In 2020, Gauselmann became the majority shareholder of the online betting provider Bede Gaming.

In July 2021, the Merkur Group acquired the four WestSpiel casinos owned by the state of North Rhine-Westphalia. A fifth venue was established shortly thereafter in Monheim, between Cologne and Düsseldorf.

As part of the digitalisation and internationalisation of the corporate group, the Gauselmann Group first renamed adp Gauselmann GmbH as adp Merkur GmbH in 2022 and, at the beginning of 2024, renamed Gauselmann AG as Merkur.com AG and the Gauselmann Group as the Merkur Group.

On 27 April 2022, the company opened Germany's first licensed online amusement arcades, JackpotPiraten and BingBong, through its subsidiary DGGS Deutsche Gesellschaft für Glücksspiel mbH, on the basis of a licence under the 2021 Interstate Treaty on Gambling (GlüStV 2021). Merkur Slots, Merkur Bets and Slotmagie are additional licensed offerings for the German market.

On 1 October 2024, company founder Paul Gauselmann retired. Lars Felderhoff, who had previously been responsible for finance, real estate and human resources, succeeded him as spokesman of the executive board. Gauselmann′s son Michael took over the chairmanship of the supervisory board and the foundation.

On 1 July 2025, the Merkur Group took over the casinos in Lower Saxony from Casino Austria International. In September 2025, the Merkur Group acquired the American software games company Gaming Arts.

On 27 August 2026, Merkur Spielbanken Beteiligungs GmbH, a subsidiary of Merkur.com AG, entered into a put option agreement to acquire a 95% stake in Casigrangi, the holding company of the French casino group Le Stelsia, from GPG Groupe Philippe Ginestet and DOFA; the agreement was announced the following day. Casigrangi operates seven small and medium-sized casinos: those of Megève, Granville and Mimizan directly, and, indirectly through the listed operator Société Française de Casinos (SFC), those of Gruissan, Port-la-Nouvelle, Collioure and Châtel-Guyon. Casigrangi holds 4,135,434 SFC shares, representing about 81.21% of the company's capital and voting rights. The price agreed with the sellers implies a valuation of €6.19 per SFC share, 157.9% above the closing price of 27 August 2026 and 195.9% above the volume-weighted average price of the previous 240 trading sessions. Merkur would then be required to file a simplified tender offer for the remaining SFC shares with the Autorité des marchés financiers at the same price, and stated its intention to seek a squeeze-out and to delist the company. Completion is targeted for the first quarter of 2027 and remains subject to employee consultation and to regulatory approvals, including that of the French Ministry of the Interior. The transaction was the third consolidation move in the French casino market in fourteen months, after Novomatic's acquisition of Vikings Casinos in 2025 and Banijay Gaming's agreement in July 2026 to buy the 33-venue JOA group.

== Corporate group ==
Since 2016, the corporate group has been held by a family foundation of the former owner family, the Gauselmann family. The founder of the corporate group is Paul Gauselmann, who was the spokesman of the executive board of the Aktiengesellschaft until October 2024. The brand name used by several companies in the group is Merkur. It was first used in 1977 for the Merkur B gaming machine.
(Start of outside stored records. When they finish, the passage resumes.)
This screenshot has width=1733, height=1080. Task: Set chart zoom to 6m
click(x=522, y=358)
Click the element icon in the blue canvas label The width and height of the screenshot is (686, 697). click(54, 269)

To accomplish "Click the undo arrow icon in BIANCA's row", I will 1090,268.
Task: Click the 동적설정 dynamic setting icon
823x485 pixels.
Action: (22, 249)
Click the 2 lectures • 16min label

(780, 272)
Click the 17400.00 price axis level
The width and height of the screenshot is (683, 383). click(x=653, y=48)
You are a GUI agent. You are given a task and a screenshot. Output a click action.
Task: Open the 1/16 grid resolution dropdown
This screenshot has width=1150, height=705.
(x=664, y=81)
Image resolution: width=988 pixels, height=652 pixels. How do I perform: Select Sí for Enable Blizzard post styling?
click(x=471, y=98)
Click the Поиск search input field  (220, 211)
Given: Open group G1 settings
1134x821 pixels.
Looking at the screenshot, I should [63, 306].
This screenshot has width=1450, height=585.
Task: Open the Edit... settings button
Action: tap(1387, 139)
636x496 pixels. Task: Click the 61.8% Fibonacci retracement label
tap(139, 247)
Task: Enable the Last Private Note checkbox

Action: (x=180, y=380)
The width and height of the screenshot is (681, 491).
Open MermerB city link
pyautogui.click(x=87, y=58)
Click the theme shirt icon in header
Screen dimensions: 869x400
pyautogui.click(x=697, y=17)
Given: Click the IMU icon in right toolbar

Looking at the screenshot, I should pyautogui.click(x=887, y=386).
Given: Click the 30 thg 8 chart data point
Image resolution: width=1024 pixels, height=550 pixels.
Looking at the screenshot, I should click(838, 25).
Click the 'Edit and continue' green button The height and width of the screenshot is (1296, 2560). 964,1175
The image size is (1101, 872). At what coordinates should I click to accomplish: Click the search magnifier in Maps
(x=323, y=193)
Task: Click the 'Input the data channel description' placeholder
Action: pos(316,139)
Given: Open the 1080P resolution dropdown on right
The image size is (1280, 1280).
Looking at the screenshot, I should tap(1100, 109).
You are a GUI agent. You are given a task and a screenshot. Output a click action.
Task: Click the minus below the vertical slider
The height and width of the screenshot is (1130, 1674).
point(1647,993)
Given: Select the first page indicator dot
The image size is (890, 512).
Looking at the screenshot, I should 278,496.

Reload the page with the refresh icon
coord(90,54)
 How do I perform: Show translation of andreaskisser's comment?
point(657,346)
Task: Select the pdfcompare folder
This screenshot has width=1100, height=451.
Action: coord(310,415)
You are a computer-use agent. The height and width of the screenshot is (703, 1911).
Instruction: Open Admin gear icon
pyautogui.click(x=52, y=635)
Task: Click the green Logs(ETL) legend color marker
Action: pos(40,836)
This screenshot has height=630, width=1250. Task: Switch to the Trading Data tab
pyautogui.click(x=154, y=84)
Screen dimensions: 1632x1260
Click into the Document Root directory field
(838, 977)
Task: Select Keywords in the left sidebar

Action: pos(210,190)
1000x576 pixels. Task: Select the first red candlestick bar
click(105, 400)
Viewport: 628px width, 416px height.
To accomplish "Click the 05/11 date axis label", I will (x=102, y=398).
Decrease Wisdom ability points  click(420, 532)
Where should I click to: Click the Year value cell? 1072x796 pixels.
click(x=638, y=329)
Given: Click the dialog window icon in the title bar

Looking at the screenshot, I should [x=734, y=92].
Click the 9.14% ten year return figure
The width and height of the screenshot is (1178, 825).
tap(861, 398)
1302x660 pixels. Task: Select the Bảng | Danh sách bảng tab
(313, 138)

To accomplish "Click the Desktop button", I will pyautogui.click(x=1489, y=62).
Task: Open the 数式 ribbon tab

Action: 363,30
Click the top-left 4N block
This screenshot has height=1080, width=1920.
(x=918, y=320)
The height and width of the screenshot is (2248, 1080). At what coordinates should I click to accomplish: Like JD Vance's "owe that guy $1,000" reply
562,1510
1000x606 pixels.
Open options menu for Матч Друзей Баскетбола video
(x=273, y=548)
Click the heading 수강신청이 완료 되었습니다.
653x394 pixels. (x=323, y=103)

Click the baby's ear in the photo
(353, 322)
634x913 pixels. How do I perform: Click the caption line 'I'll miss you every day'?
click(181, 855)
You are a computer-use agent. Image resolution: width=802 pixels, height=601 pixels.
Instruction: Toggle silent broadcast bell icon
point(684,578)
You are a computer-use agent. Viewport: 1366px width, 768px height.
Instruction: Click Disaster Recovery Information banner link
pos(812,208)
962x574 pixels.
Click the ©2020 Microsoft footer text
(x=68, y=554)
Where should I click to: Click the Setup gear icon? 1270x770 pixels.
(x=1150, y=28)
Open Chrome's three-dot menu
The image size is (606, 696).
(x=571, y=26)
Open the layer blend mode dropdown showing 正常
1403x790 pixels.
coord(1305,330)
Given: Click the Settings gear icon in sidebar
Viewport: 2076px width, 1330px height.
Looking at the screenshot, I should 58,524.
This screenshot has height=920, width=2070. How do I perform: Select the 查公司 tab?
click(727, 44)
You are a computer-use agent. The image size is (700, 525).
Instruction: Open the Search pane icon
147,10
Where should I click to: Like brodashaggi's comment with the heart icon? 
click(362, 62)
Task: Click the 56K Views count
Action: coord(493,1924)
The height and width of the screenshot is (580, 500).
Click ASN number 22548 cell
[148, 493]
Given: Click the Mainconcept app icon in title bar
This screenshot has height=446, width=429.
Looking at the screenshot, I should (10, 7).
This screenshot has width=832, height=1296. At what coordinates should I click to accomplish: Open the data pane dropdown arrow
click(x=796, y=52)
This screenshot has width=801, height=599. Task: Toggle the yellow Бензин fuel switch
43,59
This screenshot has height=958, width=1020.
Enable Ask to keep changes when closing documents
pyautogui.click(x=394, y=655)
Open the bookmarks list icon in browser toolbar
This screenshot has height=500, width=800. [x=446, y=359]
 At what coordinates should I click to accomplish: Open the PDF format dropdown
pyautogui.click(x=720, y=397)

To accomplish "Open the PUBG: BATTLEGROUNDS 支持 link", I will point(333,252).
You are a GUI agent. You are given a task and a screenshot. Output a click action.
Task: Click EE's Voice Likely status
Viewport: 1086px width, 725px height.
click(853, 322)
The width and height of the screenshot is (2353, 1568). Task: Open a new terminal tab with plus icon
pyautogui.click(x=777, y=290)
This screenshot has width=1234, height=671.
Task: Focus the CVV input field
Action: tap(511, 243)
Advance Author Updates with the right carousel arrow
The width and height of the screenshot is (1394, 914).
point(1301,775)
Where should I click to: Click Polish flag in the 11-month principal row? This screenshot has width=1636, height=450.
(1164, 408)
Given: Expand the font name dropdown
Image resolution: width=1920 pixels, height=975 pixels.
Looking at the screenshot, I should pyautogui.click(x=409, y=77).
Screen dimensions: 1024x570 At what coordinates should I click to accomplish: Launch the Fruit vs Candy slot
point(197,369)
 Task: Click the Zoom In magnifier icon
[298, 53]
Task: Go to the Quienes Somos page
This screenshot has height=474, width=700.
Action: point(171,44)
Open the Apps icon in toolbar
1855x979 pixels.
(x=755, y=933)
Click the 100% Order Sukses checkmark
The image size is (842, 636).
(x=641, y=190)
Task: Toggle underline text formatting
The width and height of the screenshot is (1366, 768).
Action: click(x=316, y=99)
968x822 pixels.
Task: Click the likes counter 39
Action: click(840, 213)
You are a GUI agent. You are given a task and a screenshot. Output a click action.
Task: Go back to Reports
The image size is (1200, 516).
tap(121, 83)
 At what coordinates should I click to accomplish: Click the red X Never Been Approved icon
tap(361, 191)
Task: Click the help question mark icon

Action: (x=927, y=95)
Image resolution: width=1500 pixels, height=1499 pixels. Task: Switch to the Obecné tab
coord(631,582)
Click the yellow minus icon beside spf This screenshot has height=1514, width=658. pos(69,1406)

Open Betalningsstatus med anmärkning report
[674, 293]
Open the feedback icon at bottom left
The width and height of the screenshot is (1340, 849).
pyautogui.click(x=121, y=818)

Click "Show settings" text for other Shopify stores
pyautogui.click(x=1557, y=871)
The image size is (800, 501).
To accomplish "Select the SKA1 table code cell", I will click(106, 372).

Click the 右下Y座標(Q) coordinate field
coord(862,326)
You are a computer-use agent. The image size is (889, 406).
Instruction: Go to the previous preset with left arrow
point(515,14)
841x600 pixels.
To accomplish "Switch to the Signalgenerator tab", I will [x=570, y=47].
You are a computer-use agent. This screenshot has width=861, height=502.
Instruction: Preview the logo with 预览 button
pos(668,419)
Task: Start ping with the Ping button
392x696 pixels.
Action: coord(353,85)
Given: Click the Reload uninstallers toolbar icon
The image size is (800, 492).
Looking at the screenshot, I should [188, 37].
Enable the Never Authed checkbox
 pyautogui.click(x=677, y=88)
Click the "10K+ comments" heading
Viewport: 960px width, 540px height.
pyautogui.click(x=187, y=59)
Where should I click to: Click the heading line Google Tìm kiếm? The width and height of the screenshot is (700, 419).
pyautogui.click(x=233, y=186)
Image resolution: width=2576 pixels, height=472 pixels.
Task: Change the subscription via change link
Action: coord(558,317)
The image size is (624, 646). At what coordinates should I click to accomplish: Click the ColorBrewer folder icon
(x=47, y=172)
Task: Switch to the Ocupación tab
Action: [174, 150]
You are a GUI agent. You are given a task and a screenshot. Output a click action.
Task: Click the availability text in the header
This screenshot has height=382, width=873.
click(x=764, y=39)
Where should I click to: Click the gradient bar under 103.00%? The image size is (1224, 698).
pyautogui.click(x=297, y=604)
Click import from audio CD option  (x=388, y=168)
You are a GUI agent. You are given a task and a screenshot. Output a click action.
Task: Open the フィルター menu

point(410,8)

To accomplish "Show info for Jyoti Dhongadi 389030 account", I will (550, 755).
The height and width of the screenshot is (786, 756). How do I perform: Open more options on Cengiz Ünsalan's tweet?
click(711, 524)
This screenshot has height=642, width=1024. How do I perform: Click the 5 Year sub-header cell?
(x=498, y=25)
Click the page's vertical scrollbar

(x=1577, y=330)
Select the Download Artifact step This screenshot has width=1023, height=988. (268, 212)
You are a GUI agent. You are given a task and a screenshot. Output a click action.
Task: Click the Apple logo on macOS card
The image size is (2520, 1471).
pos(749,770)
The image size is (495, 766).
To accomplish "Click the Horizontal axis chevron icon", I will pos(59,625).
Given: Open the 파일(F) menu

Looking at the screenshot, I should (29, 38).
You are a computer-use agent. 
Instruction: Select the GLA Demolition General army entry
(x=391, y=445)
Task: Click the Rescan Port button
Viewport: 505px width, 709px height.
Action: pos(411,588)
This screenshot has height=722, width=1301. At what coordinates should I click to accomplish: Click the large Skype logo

As of 31 December 2023, the Merkur Group held interests in 241 companies. Slightly more than half of the companies in the Merkur Group are headquartered in Germany.

The revenue of the entire Merkur Group for the 2025 financial year was €2.10 billion. At the end of the 2025 financial year, the Merkur Group employed 15,254 people worldwide.

== Sponsorship ==
The Merkur Group acts as a sponsor throughout Germany. It holds, for example, the naming rights to the Merkur Spiel-Arena, where Fortuna Düsseldorf plays its home matches, and supports several clubs in German professional football, including RB Leipzig, DSC Arminia Bielefeld, and FC Schalke 04. Outside sport, the Merkur Group is a partner of festivals in Germany, including Parookaville. In March 2026, it became known that, from April 2026, the Merkur Group would sponsor the Merkur Ostseehalle in Kiel for ten years.